Work that is Right Livelihood allows "weaknesses to be worked on" while "strengths and talents grow into full use," while being linked with others. "The actualizing individual is intrinsically involved with his work and uses it to help him understand the world around him." Such work is "a key vehicle for expressing their most positive emotions. They describe their efforts as a way to demonstrate their affection for others and to grow in respect for themselves ... They protect their time, say 'no' to unrewarding social invitations, recoil-naturally and without much guilt-from toxic people, situations, jobs and responsibilities. It is as if they instinctively know what they must do with their time and energy, and then determine to do only that ... The motivation that ignites the individual is positive, loving, devotional and earnestly sincere."

"Do What You Love" is a book worth revisiting frequently throughout the transformation from job or career to intentional, purposeful work lived as Right Livelihood. Her follow-up work, "To Build the Life You Want, Create the Work You Love: The Spiritual Dimension of Entrepreneuring" further explores the spiritual challenges particular to entrepreneuring; "Do What You Love" does not restrict itself to entrepreneuring as the only way to perform work that you love.

Rating: 2 stars
Summary: bland
Review: perhaps it's the fact that the author who narrates her own book has a very monotone, flat voice--this is the disadvantage to an audiobook--you have the voice and tone qualities to factor in also--which isn't entirely fair. i found it bland and heard my mind replying "yeah, but we know that--that's why i bought the book!" anyway, there is a man who asks her questions and she responds--audio interview format--

Rating: 5 stars
Summary: "The Mass of Men Lead Lives of Quiet Desparation"
Review: So wrote Henry David Thoreau in the classic "Walden." After reading Marsha Sinetar's book, you will understand why.

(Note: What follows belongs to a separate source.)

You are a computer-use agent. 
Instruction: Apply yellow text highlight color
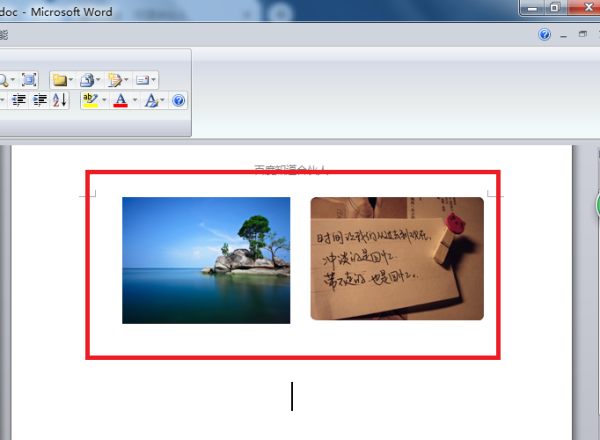click(x=90, y=100)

Most people, for a variety of reasons, have been schooled away from listening to their "inner voice," which is there to guide us in the discovery of our inate talents and interests. This is the basis upon which we should be engaging in our "Right Livlihood," a Buddhist term to describe the work that we were destined to do, which is more than just earning a paycheck, but is fulfilling in a Maslow "self-actualization sense," and is in service to humankind.

Ms. Sinetar's masterpiece is written from the perspective of someone who has looked within themselves and has asked themselves the tough questions about the quality of life they are living. She posits that to ignore that inner longing is to basically live in denial, and untrue to yourself. This incongruity, she argues, is the root of a great deal of dissatisfaction that people have with their lives. Hence the admonition, "to thine own self be true," which is the antithesis of the quote from Thoreau.

This book was instrumental for me during a period of major depression that I was experiencing, that I credit it completely in helping me "find my way back," onto my unique path. Space prohibits me from sharing any details, but I will happily correspond anyone who feels that they are in the middle of a midlife, or carerr crisis.

But first, buy this book, heed its admonitions, and prepare for a major change in your life!